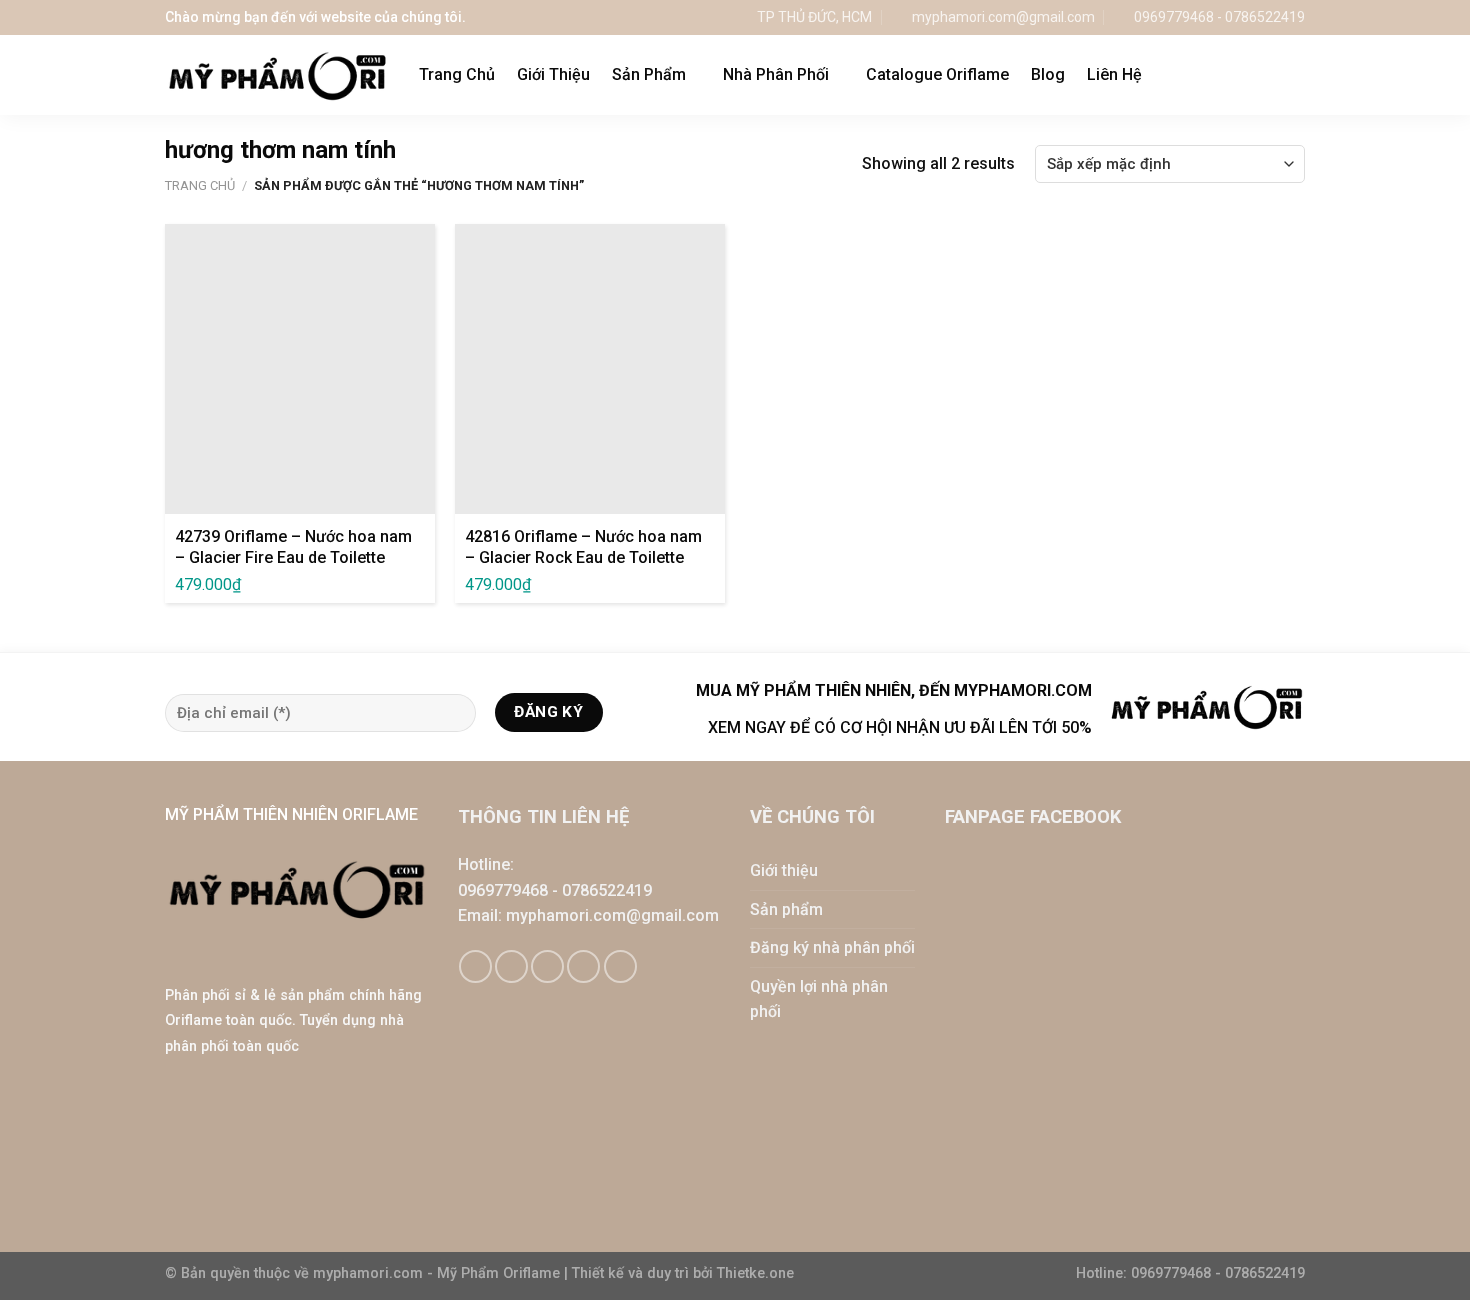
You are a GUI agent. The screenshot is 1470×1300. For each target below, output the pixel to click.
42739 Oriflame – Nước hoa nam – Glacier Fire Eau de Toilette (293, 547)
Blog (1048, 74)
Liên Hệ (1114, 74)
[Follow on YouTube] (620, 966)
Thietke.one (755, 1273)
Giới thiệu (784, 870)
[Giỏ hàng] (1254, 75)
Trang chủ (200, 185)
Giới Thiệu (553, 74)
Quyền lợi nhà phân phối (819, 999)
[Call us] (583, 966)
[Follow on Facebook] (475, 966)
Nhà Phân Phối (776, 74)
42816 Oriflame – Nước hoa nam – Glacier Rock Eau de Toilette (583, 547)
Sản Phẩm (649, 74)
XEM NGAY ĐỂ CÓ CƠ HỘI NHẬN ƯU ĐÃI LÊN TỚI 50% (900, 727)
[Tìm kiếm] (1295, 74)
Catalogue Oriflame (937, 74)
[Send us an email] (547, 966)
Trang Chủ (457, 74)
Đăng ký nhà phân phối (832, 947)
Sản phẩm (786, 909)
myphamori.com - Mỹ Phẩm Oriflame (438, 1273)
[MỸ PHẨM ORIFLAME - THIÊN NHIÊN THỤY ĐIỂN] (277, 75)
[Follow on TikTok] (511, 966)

...

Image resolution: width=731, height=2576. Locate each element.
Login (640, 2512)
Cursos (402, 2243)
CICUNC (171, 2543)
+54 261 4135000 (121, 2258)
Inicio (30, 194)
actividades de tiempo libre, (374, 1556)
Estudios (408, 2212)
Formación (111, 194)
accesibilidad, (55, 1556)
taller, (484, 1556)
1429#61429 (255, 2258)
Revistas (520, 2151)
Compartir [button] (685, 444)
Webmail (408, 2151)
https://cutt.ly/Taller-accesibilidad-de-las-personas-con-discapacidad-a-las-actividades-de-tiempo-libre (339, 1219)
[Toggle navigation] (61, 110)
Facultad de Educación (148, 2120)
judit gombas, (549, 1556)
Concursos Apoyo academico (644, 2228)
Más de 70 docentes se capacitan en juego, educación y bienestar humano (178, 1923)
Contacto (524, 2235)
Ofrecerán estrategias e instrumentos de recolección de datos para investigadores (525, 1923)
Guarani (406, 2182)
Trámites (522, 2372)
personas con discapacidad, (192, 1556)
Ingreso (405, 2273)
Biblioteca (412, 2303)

---

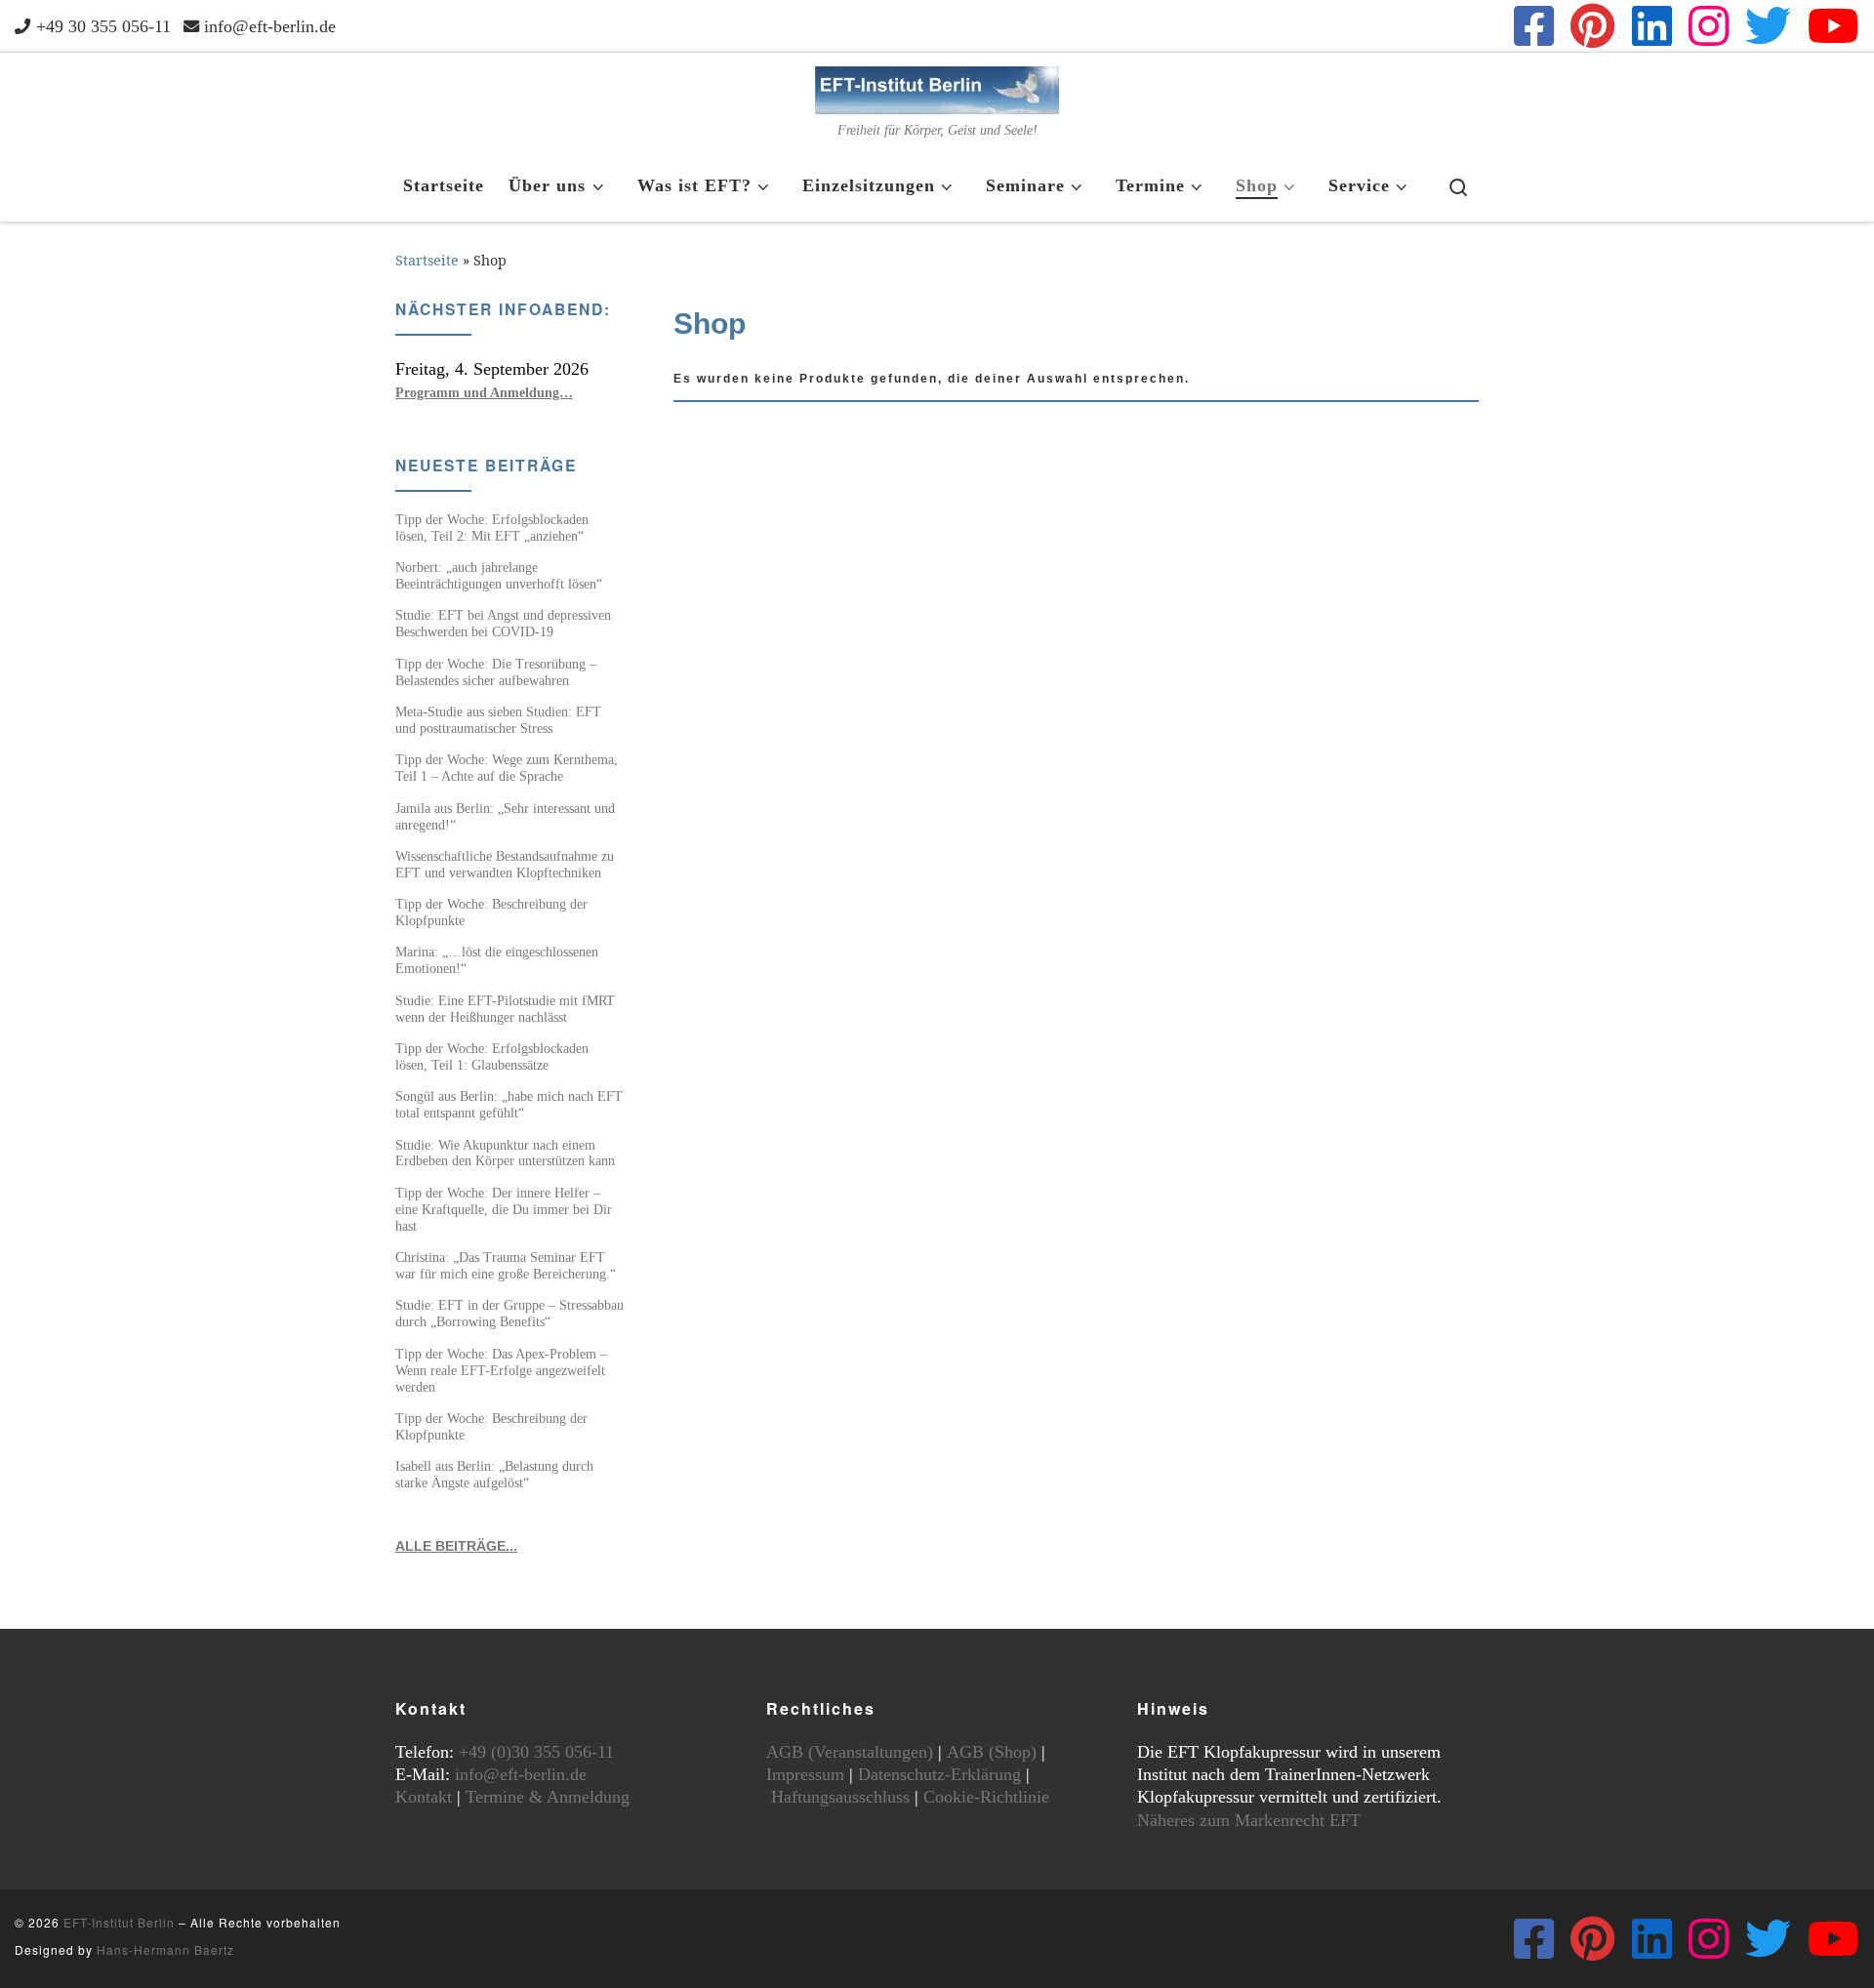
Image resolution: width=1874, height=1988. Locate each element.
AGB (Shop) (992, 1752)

_Work order:_ In the listing above, find the line containing "You are a GUI" and the line containing "[Follow on TikTok] (511, 966)", then retype both and every line between them exactly, with nothing else.

_Response below:_
You are a GUI agent. The screenshot is 1470×1300. For each target below, output the pixel to click.
42739 Oriflame – Nước hoa nam – Glacier Fire Eau de Toilette (293, 547)
Blog (1048, 74)
Liên Hệ (1114, 74)
[Follow on YouTube] (620, 966)
Thietke.one (755, 1273)
Giới thiệu (784, 870)
[Giỏ hàng] (1254, 75)
Trang chủ (200, 185)
Giới Thiệu (553, 74)
Quyền lợi nhà phân phối (819, 999)
[Call us] (583, 966)
[Follow on Facebook] (475, 966)
Nhà Phân Phối (776, 74)
42816 Oriflame – Nước hoa nam – Glacier Rock Eau de Toilette (583, 547)
Sản Phẩm (649, 74)
XEM NGAY ĐỂ CÓ CƠ HỘI NHẬN ƯU ĐÃI LÊN TỚI 50% (900, 727)
[Tìm kiếm] (1295, 74)
Catalogue Oriflame (937, 74)
[Send us an email] (547, 966)
Trang Chủ (457, 74)
Đăng ký nhà phân phối (832, 947)
Sản phẩm (786, 909)
myphamori.com - Mỹ Phẩm Oriflame (438, 1273)
[MỸ PHẨM ORIFLAME - THIÊN NHIÊN THỤY ĐIỂN] (277, 75)
[Follow on TikTok] (511, 966)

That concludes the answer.